The data →
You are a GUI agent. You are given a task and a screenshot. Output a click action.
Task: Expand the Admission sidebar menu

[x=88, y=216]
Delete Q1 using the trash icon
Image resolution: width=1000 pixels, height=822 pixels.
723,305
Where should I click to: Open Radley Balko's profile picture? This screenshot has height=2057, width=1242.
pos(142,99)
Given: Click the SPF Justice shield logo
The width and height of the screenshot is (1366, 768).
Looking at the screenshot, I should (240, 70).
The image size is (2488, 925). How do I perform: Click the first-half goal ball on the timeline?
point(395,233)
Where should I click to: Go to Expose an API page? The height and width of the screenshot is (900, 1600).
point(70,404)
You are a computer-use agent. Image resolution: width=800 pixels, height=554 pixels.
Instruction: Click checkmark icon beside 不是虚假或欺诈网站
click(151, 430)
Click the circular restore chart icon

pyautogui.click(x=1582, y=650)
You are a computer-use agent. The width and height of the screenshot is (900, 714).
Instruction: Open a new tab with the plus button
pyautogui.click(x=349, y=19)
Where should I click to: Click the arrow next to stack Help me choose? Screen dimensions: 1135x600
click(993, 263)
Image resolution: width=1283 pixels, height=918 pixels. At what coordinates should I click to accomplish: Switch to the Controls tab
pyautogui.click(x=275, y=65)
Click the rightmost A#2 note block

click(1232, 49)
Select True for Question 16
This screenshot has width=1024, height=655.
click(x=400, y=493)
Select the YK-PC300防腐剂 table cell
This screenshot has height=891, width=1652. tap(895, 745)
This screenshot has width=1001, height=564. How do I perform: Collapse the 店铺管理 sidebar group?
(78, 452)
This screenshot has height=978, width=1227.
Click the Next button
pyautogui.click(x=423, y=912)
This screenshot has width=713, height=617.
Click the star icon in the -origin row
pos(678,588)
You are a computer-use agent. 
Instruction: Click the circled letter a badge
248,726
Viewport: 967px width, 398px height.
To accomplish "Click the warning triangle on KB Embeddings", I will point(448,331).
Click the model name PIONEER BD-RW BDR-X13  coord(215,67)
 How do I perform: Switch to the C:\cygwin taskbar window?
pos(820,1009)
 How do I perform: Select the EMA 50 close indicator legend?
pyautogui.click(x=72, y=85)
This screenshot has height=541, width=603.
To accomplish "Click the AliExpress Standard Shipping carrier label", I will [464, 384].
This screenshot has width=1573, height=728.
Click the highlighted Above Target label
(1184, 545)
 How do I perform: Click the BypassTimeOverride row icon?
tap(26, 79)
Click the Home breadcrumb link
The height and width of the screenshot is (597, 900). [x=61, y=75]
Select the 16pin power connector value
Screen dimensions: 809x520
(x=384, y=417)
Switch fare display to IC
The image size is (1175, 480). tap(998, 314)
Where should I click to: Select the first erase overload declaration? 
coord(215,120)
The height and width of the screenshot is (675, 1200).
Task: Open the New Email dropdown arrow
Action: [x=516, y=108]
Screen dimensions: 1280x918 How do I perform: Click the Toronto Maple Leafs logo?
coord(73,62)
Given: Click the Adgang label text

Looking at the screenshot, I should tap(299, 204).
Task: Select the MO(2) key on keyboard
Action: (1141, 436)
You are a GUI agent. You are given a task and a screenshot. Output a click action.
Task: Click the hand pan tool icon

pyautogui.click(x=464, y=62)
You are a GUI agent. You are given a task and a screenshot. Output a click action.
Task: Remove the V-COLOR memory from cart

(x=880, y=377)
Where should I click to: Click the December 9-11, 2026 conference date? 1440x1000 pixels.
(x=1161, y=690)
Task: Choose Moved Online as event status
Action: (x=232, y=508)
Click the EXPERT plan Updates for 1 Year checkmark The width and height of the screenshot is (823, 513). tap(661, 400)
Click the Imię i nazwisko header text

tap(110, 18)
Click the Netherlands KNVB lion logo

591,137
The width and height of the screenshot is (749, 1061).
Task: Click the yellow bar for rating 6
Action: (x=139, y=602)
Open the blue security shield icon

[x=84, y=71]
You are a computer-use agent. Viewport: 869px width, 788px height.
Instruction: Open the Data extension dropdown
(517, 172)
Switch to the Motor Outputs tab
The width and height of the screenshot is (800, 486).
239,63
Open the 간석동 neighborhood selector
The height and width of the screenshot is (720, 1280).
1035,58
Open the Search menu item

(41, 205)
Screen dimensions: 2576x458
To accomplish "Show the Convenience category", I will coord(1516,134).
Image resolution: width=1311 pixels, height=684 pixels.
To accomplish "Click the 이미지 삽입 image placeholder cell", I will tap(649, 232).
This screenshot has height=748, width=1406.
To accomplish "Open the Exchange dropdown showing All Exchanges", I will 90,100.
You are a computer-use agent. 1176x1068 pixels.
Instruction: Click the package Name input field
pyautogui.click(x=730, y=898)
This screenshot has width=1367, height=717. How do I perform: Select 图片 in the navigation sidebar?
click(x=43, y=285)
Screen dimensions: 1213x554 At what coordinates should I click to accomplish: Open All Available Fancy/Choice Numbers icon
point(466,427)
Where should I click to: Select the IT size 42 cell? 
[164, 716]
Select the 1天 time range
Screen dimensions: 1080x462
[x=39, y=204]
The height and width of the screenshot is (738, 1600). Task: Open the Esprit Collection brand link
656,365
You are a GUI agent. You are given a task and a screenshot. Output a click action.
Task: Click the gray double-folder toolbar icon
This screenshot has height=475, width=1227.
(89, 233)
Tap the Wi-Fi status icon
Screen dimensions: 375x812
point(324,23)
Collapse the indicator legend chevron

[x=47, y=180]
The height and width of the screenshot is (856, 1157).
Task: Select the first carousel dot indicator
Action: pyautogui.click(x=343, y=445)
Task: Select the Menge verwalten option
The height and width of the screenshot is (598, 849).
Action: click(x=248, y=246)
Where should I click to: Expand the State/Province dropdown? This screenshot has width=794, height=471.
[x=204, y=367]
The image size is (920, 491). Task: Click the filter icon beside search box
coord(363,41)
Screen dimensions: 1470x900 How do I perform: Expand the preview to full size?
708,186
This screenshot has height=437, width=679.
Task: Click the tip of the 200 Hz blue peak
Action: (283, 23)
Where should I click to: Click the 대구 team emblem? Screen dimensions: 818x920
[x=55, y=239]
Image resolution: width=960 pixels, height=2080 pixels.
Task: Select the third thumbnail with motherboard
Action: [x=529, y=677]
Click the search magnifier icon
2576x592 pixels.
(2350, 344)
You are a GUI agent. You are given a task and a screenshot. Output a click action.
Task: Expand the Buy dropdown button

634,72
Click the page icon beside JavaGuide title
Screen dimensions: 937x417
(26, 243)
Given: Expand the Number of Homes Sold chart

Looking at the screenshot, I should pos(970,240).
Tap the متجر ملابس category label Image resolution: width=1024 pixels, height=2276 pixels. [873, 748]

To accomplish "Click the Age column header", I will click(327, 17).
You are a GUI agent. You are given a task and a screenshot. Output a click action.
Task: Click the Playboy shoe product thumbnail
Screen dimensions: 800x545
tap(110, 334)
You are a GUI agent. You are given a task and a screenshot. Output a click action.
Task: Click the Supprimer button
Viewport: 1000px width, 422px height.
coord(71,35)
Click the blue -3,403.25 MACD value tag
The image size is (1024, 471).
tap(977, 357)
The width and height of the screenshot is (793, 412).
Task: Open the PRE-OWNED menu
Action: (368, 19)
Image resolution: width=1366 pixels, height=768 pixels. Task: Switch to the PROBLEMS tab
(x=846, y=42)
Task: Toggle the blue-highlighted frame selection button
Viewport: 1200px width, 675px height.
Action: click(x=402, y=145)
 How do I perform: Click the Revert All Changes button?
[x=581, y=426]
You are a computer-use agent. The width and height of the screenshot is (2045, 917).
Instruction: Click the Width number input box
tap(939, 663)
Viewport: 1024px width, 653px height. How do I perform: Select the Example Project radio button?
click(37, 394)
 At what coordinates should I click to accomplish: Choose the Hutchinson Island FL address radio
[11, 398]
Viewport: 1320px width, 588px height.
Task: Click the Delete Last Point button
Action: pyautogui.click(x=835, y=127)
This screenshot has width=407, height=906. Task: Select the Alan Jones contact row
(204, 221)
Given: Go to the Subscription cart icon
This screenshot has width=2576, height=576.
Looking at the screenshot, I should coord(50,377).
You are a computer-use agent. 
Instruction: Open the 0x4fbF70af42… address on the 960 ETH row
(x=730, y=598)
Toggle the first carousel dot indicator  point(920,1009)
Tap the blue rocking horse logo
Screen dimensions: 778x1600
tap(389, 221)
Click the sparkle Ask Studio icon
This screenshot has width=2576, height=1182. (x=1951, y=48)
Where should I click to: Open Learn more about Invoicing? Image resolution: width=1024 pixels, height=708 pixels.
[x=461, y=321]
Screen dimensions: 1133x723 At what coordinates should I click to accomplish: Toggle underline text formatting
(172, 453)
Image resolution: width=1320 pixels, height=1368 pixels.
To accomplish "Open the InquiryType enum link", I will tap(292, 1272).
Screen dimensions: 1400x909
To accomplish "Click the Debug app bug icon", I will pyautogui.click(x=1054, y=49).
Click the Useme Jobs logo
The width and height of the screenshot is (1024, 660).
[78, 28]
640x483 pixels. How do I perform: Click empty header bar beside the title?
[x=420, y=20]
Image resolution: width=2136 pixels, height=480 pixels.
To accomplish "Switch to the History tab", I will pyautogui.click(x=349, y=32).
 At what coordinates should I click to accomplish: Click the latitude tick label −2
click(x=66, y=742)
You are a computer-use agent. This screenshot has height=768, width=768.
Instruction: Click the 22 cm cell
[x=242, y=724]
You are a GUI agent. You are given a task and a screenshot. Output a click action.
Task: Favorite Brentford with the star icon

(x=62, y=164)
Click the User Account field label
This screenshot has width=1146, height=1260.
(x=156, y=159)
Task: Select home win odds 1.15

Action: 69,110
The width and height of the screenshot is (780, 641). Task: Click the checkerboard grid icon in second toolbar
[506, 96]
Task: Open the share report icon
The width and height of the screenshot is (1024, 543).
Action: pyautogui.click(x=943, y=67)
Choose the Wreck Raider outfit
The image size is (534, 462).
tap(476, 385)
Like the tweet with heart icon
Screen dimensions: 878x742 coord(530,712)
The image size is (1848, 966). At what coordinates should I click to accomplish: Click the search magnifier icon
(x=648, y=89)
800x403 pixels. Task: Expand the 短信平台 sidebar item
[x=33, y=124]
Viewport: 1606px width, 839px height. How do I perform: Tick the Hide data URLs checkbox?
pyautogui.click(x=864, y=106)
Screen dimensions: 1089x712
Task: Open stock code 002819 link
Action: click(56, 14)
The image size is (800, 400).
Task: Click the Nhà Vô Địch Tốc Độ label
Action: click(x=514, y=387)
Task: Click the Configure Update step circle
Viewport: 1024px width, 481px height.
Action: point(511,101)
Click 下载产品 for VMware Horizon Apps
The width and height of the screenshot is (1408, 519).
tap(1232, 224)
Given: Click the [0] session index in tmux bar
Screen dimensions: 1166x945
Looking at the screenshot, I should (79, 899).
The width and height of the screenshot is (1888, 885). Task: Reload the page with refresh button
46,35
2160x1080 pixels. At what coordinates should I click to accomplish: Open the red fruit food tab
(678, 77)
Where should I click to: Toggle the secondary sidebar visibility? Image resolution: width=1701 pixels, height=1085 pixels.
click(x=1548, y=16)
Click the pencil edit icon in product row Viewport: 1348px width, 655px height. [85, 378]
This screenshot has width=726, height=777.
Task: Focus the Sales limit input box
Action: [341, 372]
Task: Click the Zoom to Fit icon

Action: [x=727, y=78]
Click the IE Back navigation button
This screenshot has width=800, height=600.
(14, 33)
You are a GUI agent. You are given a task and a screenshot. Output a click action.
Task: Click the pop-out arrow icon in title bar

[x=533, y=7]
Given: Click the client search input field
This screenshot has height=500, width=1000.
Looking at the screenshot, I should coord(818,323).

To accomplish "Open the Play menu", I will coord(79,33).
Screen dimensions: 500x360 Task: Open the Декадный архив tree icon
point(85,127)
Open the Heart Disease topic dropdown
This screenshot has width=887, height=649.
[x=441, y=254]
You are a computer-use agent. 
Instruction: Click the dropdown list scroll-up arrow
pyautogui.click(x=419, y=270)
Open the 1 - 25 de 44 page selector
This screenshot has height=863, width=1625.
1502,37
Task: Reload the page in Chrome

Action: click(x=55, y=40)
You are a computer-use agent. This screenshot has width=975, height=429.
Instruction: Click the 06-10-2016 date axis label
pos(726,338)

Work task →
Write out exactly the lines from the line with "Click the pencil" to the close of the listing above, including both of those lines.

Problem solution →
Click the pencil edit icon in product row Viewport: 1348px width, 655px height. [85, 378]
This screenshot has width=726, height=777.
Task: Focus the Sales limit input box
Action: [341, 372]
Task: Click the Zoom to Fit icon

Action: [x=727, y=78]
Click the IE Back navigation button
This screenshot has width=800, height=600.
(14, 33)
You are a GUI agent. You are given a task and a screenshot. Output a click action.
Task: Click the pop-out arrow icon in title bar

[x=533, y=7]
Given: Click the client search input field
This screenshot has height=500, width=1000.
Looking at the screenshot, I should coord(818,323).

To accomplish "Open the Play menu", I will coord(79,33).
Screen dimensions: 500x360 Task: Open the Декадный архив tree icon
point(85,127)
Open the Heart Disease topic dropdown
This screenshot has width=887, height=649.
[x=441, y=254]
You are a computer-use agent. 
Instruction: Click the dropdown list scroll-up arrow
pyautogui.click(x=419, y=270)
Open the 1 - 25 de 44 page selector
This screenshot has height=863, width=1625.
1502,37
Task: Reload the page in Chrome

Action: click(x=55, y=40)
You are a computer-use agent. This screenshot has width=975, height=429.
Instruction: Click the 06-10-2016 date axis label
pos(726,338)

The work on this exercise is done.